Nutrition among critically ill patients is widely considered important, but the ideal caloric targets remain a subject of debate. Some believe higher caloric intake is helpful and can reduce mortality; others argue the exact opposite, pointing to studies linking caloric restriction to lower morbidity, as long as protein intake is adequate. This debate has prompted investigation of an underfeeding strategy as a way to reduce mortality in critically ill patients.
The Permissive Underfeeding versus Target Enteral Feeding in Adult Critically Ill Patients (PermiT) trial enrolled close to 900 critically ill adults in seven centers in Saudi Arabia and Canada. These patients were randomized to either standard feeding (70-100% of calculated caloric requirements) or to underfeeding (40-60% of caloric requirements) for up to two weeks. The various centers delivered enteral feeding according to their own protocols; calculated caloric intake also accounted for calories from parenteral nutrition, intravenous dextrose, and propofol (1.1 kCal per milliliter). Protein intake was kept the same for the two groups, with the underfeeding group receiving additional protein supplements as well as saline or water to match the protein amount and volume received by the standard feeding group. The primary outcome was 90-day mortality. The investigators predicted an 8% absolute risk reduction in favor of the underfeeding group.
As intended, patients in the underfeeding group consumed fewer calories than those in the standard feeding group (average intake was 46% vs 71% of daily requirements). But the study found no difference in 90 day mortality between the two groups (29% in the standard group, 27% in the underfeeding group; P=0.58). There were also no differences between the groups for a number of secondary outcomes, including length of ICU stay, in-hospital mortality, 28-day mortality, and 180-day mortality. Further, based on limited subgroup analyses, the study did not identify any subpopulations with differences in mortality between the two strategies.
“The collective results of our study and the two previous trials add to a growing body of research that suggests that standard feeding goals in critically ill patients do not improve clinical outcomes,” the authors write.

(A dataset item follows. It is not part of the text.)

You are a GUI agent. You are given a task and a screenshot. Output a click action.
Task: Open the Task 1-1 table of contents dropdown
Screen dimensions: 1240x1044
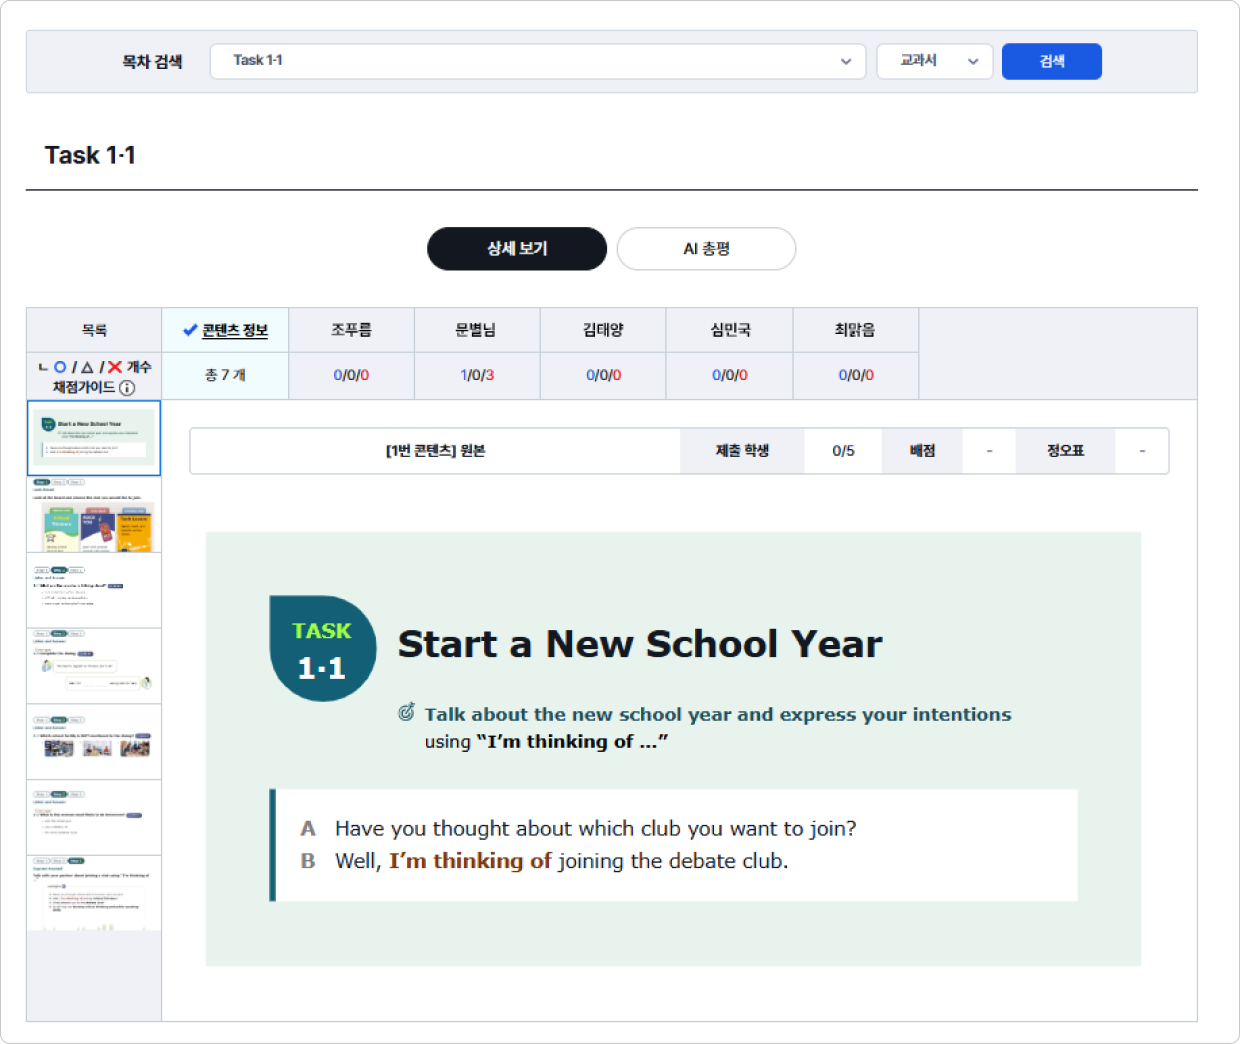coord(537,61)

While underfeeding did not demonstrate a mortality benefit in this study, the authors note that the study was powered to detect an eight percent risk reduction, which means smaller treatment effects cannot be ruled out. They also observe that some of the enrolled patients, particularly in the standard feeding group, failed to reach their target caloric intake, which would have decreased the gap in caloric intake between the two groups. Finally, less than fifteen percent of ICU patients who were screened for the study were ultimately enrolled, suggesting the need for caution before generalizing these results to other critically ill patients.
How do you determine nutrition goals for critically ill patients? Have you seen a role for permissive underfeeding in your management of certain patient populations?